--- EXTRACT ---
----

That is not voluntary. That is coercion dressed in bureaucratic language.

The “Voluntary” Deadline Is a Financial Squeeze
The most manipulative aspect of this program is its timeline.

The government has set the amnesty to expire on October 30, 2026, but the window to declare firearms for compensation closes seven months earlier, on March 31, 2026. Owners who wait to see whether a future election, court ruling, or policy reversal intervene are punished for doing so.

This gap is not accidental. It predictably pressures owners to act early, before political uncertainty can resolve itself.

If you wait until the summer or fall of 2026 to see whether the law changes, you will have missed the compensation window entirely. At that point, your only options will be to surrender your property for free or face criminal liability.

Yes, owners can technically wait until October 30, 2026, but only if they are willing to receive nothing in return.

That is not a voluntary choice. It is a financial ultimatum.

🇨🇦 Surrender First, Get Paid … Maybe 🇨🇦

Perhaps the most astonishing revelation from the government’s announcement is that declaring your firearms does not guarantee compensation.

Payment will be issued on a “first-come, first-served” basis, subject to available funding.

In any other context, forcing people to surrender lawfully acquired property without guaranteed compensation would violate basic principles of fairness and due process. Under this program, owners are asked to declare thousands, or tens of thousands, of dollars’ worth of property with no legal assurance that the money to compensate them actually exists.

If the budget runs dry, you are still left holding a prohibited firearm you must destroy or surrender. The cheque may never come.

Compliance is mandatory. Compensation is optional.

🇨🇦 A Pilot Project That Already Failed 🇨🇦

Ottawa insists this national rollout will succeed, despite the fact that the pilot version of this program was an embarrassment.

Public reporting indicates that when the government tested the scheme in Cape Breton, Nova Scotia, it resulted in the collection of approximately 25 firearms from just 16 individuals. After millions spent on administration, IT systems, and police coordination, only a handful of people participated.

If this were a private-sector initiative, it would have been cancelled outright. Instead, the government is expanding it nationwide without addressing the structural failures that doomed the pilot from the start.

🇨🇦 It’s Not About Safety; It’s About Control 🇨🇦

The government inadvertently revealed its true motivation when officials remarked that they do not want owners using compensation money to “buy an SKS”.

----

--- INPUT DATA ---

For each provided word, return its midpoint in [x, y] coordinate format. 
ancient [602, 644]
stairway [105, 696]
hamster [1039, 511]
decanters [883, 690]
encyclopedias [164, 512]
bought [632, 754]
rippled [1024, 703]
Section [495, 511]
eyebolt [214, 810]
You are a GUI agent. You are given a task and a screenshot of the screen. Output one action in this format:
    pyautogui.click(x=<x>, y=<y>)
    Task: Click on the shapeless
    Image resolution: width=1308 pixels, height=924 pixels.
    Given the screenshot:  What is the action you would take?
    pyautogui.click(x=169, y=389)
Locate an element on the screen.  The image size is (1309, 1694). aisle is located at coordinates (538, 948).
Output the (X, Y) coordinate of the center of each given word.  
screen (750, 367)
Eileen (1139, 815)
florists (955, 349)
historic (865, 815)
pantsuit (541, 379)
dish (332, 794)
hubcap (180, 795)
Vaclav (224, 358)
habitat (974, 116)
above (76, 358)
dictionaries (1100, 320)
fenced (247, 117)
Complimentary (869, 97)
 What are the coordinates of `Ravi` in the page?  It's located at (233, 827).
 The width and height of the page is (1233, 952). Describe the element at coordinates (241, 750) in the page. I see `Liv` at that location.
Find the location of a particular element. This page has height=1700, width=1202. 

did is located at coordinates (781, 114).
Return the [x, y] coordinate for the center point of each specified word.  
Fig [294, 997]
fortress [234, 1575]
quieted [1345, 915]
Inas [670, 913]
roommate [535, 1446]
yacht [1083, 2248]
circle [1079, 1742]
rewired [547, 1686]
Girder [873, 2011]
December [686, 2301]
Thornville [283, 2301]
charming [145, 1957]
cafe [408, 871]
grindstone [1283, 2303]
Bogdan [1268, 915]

----

--- CHECK YOUR UNDERSTANDING ---
a: Retype the passage of the firearm buyback article between "Perhaps the most" and "them actually exists.", inclusive.
b: Continue the firearm buyback article, picking up right after its last sentence.

--- ANSWERS BY ITEM ---
a:
Perhaps the most astonishing revelation from the government’s announcement is that declaring your firearms does not guarantee compensation.

Payment will be issued on a “first-come, first-served” basis, subject to available funding.

In any other context, forcing people to surrender lawfully acquired property without guaranteed compensation would violate basic principles of fairness and due process. Under this program, owners are asked to declare thousands, or tens of thousands, of dollars’ worth of property with no legal assurance that the money to compensate them actually exists.

b:
This statement exposes the emptiness of the public-safety argument.

The SKS is already licensed, regulated, and subject to existing Canadian firearms law. By acknowledging that owners might simply replace prohibited firearms with other legal ones that function similarly, the government is admitting that the bans are arbitrary.

The objective is not to remove a particular mechanical risk from society. It is to financially exhaust and discourage lawful firearm ownership altogether.

This program is not designed to stop criminals. Criminals do not declare firearms. Criminals do not comply with amnesty deadlines. Criminals do not interact with government portals.

Only compliant, vetted, RCMP-checked Canadians do.

🇨🇦 The Deadlines Are Real. The Logic Is Not 🇨🇦

Government officials closed their announcement by warning Canadians that “the deadlines are real”.
They are right about that.

The government is fully prepared to criminalize people who followed every rule it imposed. People who acquired their property legally, stored it safely, and harmed no one. It is prepared to spend billions enforcing a program that criminals will ignore entirely.

This is not a buyback. It is not voluntary. It is a forced surrender program aimed at the easiest possible target: responsible firearm owners.

While those driving Canada’s violent crime problem continue entirely outside the scope of this policy, law-abiding citizens are left facing a stark reality: Comply now, or be punished later.

History will judge this program not by its press releases, but by its results. And all available evidence suggests it will deliver exactly what it already has: massive cost, deepened division, and no measurable improvement in public safety.